» Task details
Please reproduce, word for word, the lines from the one with "Image resolution: width=576" to the one with "new-project-button: + New", both included, and leave the pictures out.

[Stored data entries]
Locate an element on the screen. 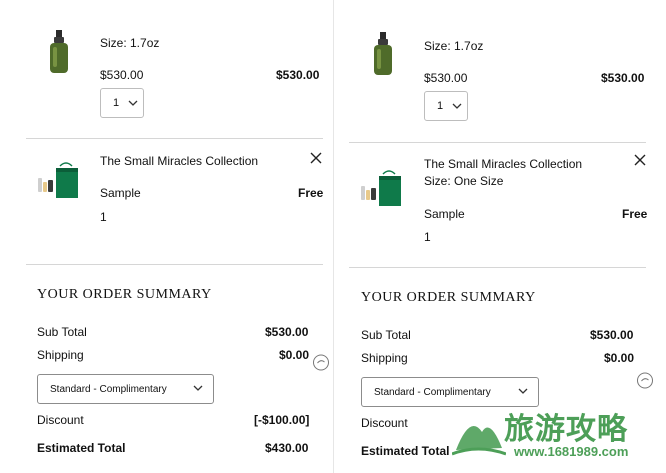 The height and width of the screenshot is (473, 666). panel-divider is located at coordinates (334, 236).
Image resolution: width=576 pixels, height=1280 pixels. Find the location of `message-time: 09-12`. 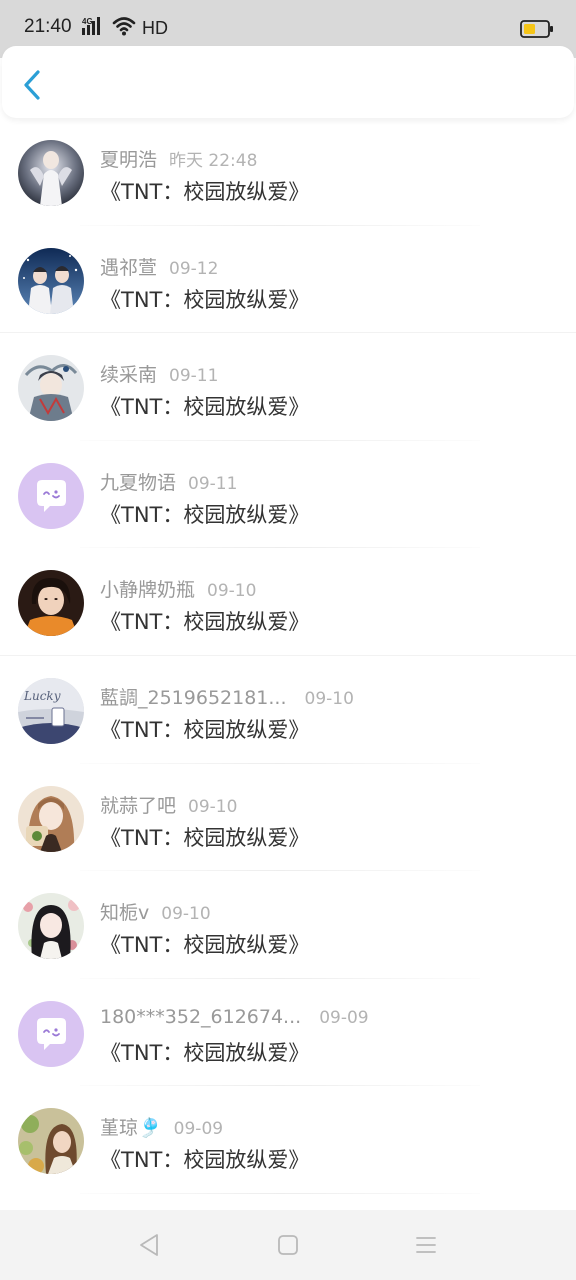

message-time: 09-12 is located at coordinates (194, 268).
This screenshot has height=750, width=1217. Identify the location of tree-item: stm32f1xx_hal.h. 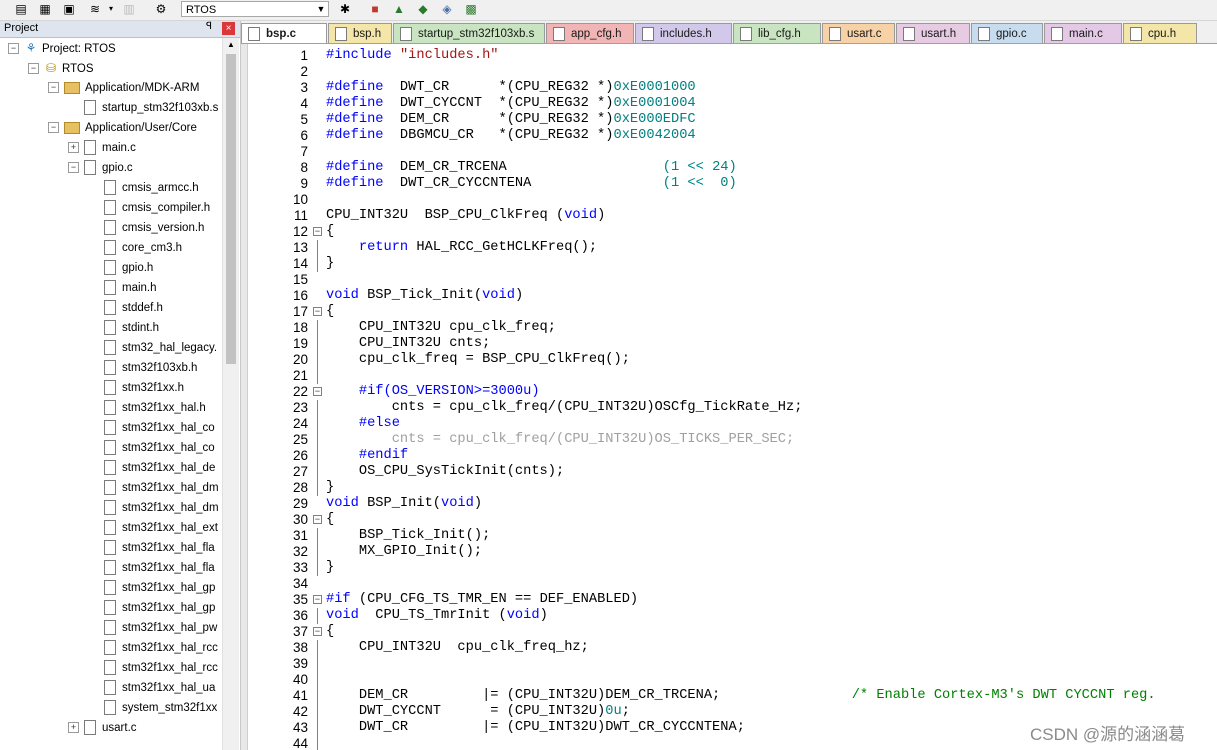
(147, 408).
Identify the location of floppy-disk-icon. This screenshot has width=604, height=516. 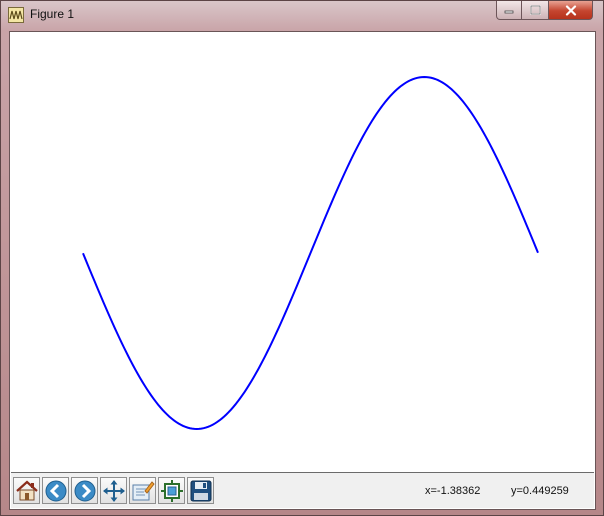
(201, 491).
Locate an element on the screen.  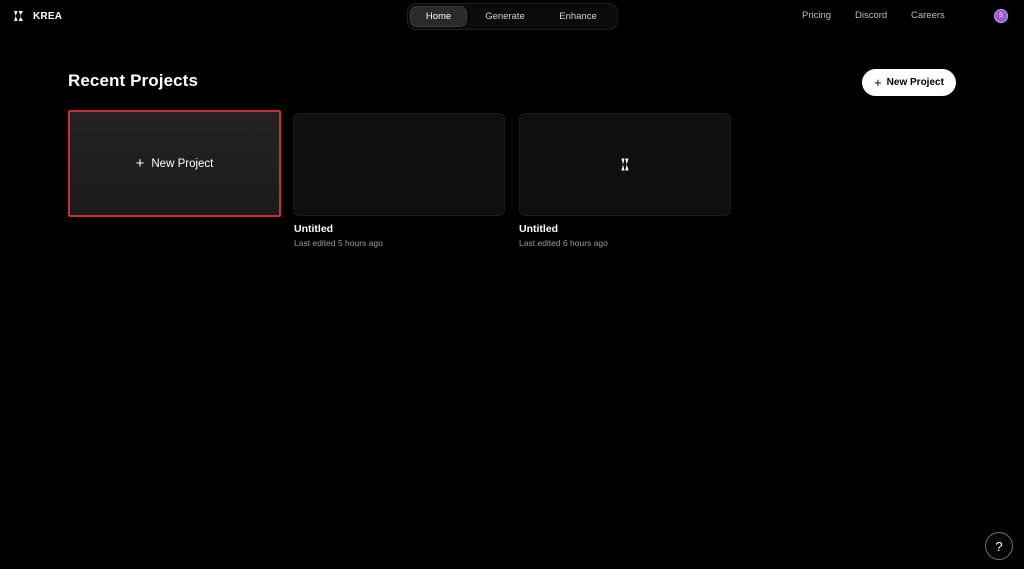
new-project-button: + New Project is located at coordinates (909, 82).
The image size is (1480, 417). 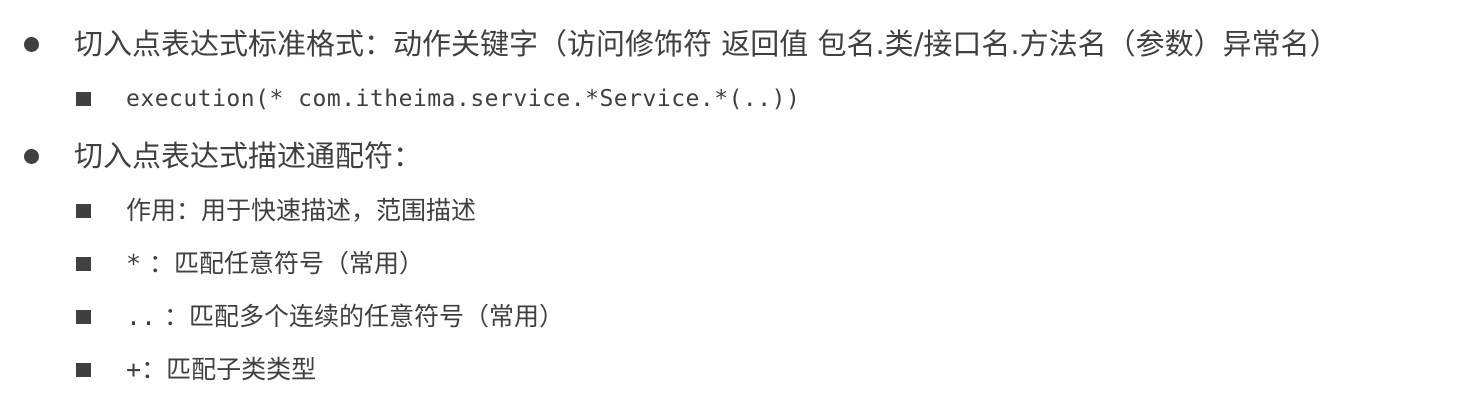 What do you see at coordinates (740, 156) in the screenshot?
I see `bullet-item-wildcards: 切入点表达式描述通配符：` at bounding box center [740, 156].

» Written reply
Image resolution: width=576 pixels, height=1280 pixels. Find the location of `message-time: 09-12`. 

message-time: 09-12 is located at coordinates (194, 268).
This screenshot has height=750, width=1217. Identify the location of tree-item: stm32f1xx_hal.h. 
(147, 408).
Identify the location of floppy-disk-icon. This screenshot has width=604, height=516. 
(201, 491).
Locate an element on the screen.  
new-project-button: + New Project is located at coordinates (909, 82).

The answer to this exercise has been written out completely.